Chinese companies are looking for targets, including in healthcare, that have an existing sales force and strong brand and can act as a gateway to target markets such as the US and Europe, Manor Zemer, Head of Asia Practice at Clal Finance Underwriting in Israel, said. They are also looking for large scale M&A opportunities.

Examples of Chinese companies looking in Israel include Huawei, Baidu [NASDAQ:BIDU], Alibaba [NYSE:BABA], Fosun, Ping An Insurance [SHA:601318], and SunPower Group, the second investment banker said.

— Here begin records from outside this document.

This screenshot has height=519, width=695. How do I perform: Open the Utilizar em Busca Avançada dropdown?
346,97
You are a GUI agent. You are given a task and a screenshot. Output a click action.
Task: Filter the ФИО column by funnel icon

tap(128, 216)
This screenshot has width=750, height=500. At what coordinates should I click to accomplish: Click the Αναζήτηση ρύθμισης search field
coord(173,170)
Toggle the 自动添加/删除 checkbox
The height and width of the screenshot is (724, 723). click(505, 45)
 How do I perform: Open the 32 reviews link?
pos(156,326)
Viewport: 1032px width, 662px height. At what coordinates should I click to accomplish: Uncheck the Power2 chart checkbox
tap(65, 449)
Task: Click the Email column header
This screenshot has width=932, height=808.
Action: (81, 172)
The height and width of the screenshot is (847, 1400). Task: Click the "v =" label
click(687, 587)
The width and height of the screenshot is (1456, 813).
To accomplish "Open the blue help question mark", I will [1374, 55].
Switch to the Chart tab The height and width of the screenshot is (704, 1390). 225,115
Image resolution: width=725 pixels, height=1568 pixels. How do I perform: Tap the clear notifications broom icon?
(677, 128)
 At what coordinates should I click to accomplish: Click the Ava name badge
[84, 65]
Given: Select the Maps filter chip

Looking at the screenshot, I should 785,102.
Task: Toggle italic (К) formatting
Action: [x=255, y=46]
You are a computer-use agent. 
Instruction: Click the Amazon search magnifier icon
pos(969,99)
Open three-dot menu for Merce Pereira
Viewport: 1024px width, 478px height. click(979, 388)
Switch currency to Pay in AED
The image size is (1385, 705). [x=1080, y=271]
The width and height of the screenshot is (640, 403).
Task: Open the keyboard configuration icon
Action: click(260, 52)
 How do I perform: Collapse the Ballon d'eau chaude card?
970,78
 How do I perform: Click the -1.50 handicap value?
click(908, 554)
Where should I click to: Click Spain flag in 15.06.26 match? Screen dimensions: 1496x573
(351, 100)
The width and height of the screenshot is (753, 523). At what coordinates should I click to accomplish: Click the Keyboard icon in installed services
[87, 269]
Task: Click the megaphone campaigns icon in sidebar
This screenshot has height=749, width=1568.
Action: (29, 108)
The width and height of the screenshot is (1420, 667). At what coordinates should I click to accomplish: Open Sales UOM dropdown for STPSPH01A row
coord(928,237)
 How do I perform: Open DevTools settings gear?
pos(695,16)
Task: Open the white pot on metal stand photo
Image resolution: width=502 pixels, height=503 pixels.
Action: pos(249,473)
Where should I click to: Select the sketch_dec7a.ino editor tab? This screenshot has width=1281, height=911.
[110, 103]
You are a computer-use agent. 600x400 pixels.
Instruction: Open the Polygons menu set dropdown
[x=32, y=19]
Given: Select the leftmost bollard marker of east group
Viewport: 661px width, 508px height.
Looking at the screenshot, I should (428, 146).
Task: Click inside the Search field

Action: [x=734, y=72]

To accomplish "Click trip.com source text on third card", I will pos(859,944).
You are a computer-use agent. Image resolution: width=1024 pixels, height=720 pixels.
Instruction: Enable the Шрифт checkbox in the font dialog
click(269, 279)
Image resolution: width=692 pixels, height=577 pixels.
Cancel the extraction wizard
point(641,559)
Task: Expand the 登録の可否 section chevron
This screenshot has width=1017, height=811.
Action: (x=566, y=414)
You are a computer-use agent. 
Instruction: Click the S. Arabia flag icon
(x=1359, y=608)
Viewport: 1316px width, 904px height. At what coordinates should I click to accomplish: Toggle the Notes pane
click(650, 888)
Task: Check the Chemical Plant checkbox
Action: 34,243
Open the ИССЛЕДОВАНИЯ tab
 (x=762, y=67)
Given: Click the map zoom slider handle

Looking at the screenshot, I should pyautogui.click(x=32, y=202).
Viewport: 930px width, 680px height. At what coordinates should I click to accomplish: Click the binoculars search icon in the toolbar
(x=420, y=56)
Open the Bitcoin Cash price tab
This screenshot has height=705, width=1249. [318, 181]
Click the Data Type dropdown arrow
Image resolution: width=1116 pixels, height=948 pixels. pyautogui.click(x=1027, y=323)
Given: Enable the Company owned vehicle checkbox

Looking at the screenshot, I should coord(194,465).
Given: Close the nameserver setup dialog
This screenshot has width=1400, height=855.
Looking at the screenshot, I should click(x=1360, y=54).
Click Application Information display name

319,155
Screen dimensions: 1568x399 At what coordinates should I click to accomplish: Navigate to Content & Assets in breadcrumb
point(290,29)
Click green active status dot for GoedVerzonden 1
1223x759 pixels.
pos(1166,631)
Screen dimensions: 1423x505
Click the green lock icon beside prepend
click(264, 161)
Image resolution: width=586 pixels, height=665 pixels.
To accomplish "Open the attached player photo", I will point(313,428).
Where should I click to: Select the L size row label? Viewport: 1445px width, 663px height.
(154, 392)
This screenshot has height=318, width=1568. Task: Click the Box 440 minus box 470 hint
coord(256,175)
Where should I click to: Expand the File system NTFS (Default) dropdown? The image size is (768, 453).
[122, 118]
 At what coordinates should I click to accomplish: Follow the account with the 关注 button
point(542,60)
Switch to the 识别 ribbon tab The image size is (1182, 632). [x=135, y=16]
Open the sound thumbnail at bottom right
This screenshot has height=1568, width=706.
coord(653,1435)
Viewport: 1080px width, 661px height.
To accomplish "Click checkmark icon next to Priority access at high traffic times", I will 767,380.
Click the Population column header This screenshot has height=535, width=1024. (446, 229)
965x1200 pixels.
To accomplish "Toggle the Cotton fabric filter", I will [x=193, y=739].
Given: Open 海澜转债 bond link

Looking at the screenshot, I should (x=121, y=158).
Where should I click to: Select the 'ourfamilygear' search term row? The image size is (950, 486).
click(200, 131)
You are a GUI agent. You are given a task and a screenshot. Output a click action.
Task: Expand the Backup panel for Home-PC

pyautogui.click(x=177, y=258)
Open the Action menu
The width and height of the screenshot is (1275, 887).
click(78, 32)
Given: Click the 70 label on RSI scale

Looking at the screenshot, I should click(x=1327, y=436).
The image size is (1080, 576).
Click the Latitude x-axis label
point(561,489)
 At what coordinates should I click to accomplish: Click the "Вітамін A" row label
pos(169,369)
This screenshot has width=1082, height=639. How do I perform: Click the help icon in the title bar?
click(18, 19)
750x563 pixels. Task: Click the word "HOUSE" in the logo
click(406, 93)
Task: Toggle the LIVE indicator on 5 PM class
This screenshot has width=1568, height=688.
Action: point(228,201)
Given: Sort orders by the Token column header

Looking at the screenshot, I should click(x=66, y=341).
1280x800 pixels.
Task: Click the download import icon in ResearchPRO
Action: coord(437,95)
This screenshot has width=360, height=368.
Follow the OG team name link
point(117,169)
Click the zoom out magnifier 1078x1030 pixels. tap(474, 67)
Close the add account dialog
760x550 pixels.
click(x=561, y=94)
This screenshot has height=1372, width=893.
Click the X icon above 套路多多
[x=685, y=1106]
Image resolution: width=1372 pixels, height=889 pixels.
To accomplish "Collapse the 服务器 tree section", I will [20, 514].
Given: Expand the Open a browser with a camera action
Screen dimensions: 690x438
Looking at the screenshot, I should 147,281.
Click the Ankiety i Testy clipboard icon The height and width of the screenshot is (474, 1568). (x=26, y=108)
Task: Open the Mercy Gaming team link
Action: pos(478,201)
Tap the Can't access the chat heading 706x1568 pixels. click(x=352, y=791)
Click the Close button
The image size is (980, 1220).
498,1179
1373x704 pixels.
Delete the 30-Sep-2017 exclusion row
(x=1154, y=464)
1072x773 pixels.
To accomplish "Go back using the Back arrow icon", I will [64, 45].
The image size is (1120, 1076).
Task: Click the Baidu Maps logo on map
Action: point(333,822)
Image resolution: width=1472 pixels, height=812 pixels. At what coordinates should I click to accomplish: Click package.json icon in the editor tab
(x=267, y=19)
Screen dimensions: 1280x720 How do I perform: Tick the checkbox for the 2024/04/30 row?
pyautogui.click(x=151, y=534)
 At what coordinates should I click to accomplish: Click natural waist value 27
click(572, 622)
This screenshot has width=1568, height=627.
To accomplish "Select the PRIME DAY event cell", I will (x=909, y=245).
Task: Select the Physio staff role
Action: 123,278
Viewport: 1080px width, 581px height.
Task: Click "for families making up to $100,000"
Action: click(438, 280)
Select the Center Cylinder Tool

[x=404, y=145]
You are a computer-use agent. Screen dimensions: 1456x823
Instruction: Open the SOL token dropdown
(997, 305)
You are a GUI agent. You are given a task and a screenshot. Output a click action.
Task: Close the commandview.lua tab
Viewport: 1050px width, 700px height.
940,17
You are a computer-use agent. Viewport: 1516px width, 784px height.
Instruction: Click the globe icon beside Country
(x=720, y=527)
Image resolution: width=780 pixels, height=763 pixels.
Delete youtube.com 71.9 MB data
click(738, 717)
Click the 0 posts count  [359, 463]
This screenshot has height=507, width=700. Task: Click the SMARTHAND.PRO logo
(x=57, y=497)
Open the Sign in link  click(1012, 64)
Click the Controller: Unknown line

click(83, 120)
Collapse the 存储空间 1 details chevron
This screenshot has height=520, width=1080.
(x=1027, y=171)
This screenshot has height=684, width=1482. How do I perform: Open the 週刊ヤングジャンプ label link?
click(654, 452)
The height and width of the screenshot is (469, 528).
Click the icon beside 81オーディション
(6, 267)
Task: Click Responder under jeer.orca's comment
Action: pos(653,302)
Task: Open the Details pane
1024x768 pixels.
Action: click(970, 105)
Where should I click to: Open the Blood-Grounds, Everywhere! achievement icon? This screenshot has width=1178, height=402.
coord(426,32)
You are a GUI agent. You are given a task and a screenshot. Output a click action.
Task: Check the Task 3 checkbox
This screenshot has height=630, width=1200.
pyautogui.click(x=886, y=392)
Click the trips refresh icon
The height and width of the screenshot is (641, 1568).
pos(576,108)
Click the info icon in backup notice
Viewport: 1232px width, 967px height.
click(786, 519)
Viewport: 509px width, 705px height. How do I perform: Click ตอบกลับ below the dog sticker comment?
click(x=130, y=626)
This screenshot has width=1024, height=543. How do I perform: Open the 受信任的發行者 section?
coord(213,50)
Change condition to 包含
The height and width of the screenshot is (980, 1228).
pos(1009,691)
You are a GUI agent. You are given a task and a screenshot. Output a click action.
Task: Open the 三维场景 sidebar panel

Investors from Singapore are also interested in Israel, Zemer said, explaining that they are looking for military tech that used for civilian applications, including robotics, drones, and aviation.

Emerging and potential trends

"M&A last year was fueled by low interest rates and strong economics. The first two months of 2016 has seen a bit of a slow down in the markets on the back of 2015 which could drive boards and CEOs to be more cautious given market volatilities," Makov said.

An increase in domestic deals is expected to continue in tech and between local PE funds as the market matures, such as ironSource’s acquisition of SuperSonic Ads and the acquisition in 2015 of a 50% share for NIS 100m in Marina Mushrooms by Sky Fund from Kedma Capital, David said.

Activity between Japan and Israel is accelerating, Kenichi Hartman, an IP lawyer and blogger on Japanese-Israeli business activity, noted. Japanese companies see how aggressive Korea and China are in growing their economies and want to take more action. While activity with Israel is still mainly partnerships and small seed investments, one notable exception was the acquisition of Altair Semiconductor for USD 212m by Sony Corporation [NYSE:SNE] in January.

Digital Garage (DG) Incubation, SBI Group [TYO:8473], and Mitsui [TYO:8031] are among Japanese investors interested in Israel, as reported.